The Minister in Nicaragua ( Lane ) to the Secretary of State
[Received January 31.]
Sir: I have the honor to report that on receipt of the Department’s mail instruction No. 11 of January 4, 1934 (File No. 611.1731/40 ) I called on the then Acting Minister for Foreign Affairs, Mr. Franklin Springer, on January 12, and enquired whether he had yet received from the Nicaraguan Chargé d’Affaires in Washington a copy of the Department’s memorandum of January 4, regarding the possibility of concluding a reciprocal trade agreement between the United States and Nicaragua. On being informed by Mr. Springer that he had not as yet received a copy, I made such a copy available to him. An appointment was then made for me to discuss the question with Mr. Springer on January 18, he having previously told me that President Sacasa desired him to initiate the conversations with me immediately.

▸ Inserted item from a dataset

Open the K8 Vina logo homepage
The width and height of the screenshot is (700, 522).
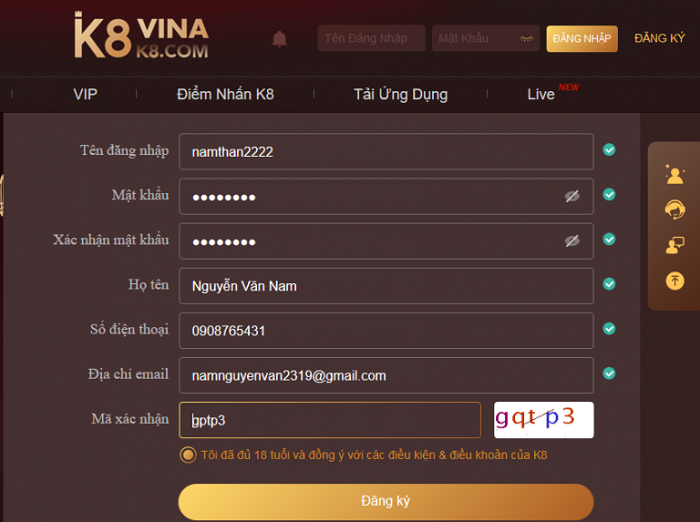coord(141,36)
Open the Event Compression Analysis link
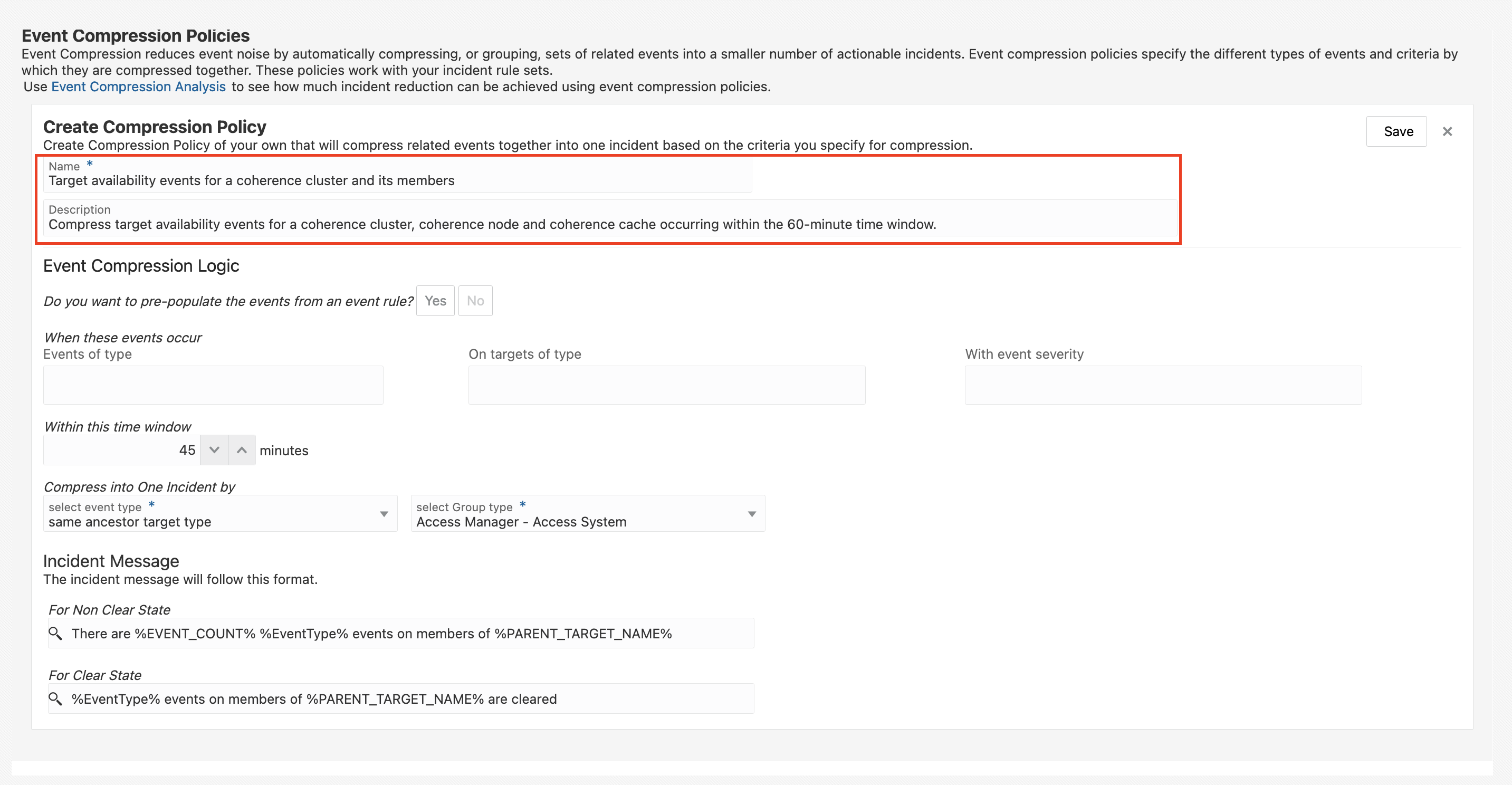Viewport: 1512px width, 785px height. click(139, 87)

When I called, however, on Mr. Springer on January 18, he said that in view of the forthcoming early return of the Minister for Foreign Affairs, Doctor Léonardo Argüello, he (Mr. Springer) preferred not to initiate conversations on his own part prior to the return of his immediate superior. He stated, however, that he would consult with the Minister of Hacienda at once and have all the available material ready for the consideration of Doctor Argüello, on the latter’s return from Montevideo.
Doctor Argüello, having returned to Managua yesterday afternoon, received me this morning by appointment. I had informed him, when I met him at Corinto on January 22, on the occasion of the departure of my family for the United States, that I should like to converse with him as soon as possible on the above-mentioned subject. When I called on him today, he said that no report had yet been received from the Chargé d’Affaires in Washington and that he had not yet had time to study the matter carefully since his arrival in Managua. He [Page 499] promised me that he would give the matter his careful attention and would communicate with me as soon as he was in a position to discuss the situation.
I am, therefore, not able to state whether the Minister for Foreign Affairs is prepared to proceed with the suggested conversations “along the general lines indicated in the memorandum.”
It would be helpful to me, in such conversations as may later materialize, to have memoranda, exchanges of notes or other documents which were presumably prepared in connection with negotiations which the Department, so I understand, recently undertook with Colombia and other countries so that I might have an understanding of the Department’s general point of view. It would be of help, furthermore, if the Department would inform me specifically what is meant, on page three of the memorandum addressed to the Nicaraguan Chargé d’Affaires, by “other generally recognized exceptions” and “national treatment with respect to internal taxes on all products.”
I should be grateful to the Department, therefore, if it would send me at its convenience an amplifying instruction so that I may be in a position correctly to interpret its attitude to the Nicaraguan Government.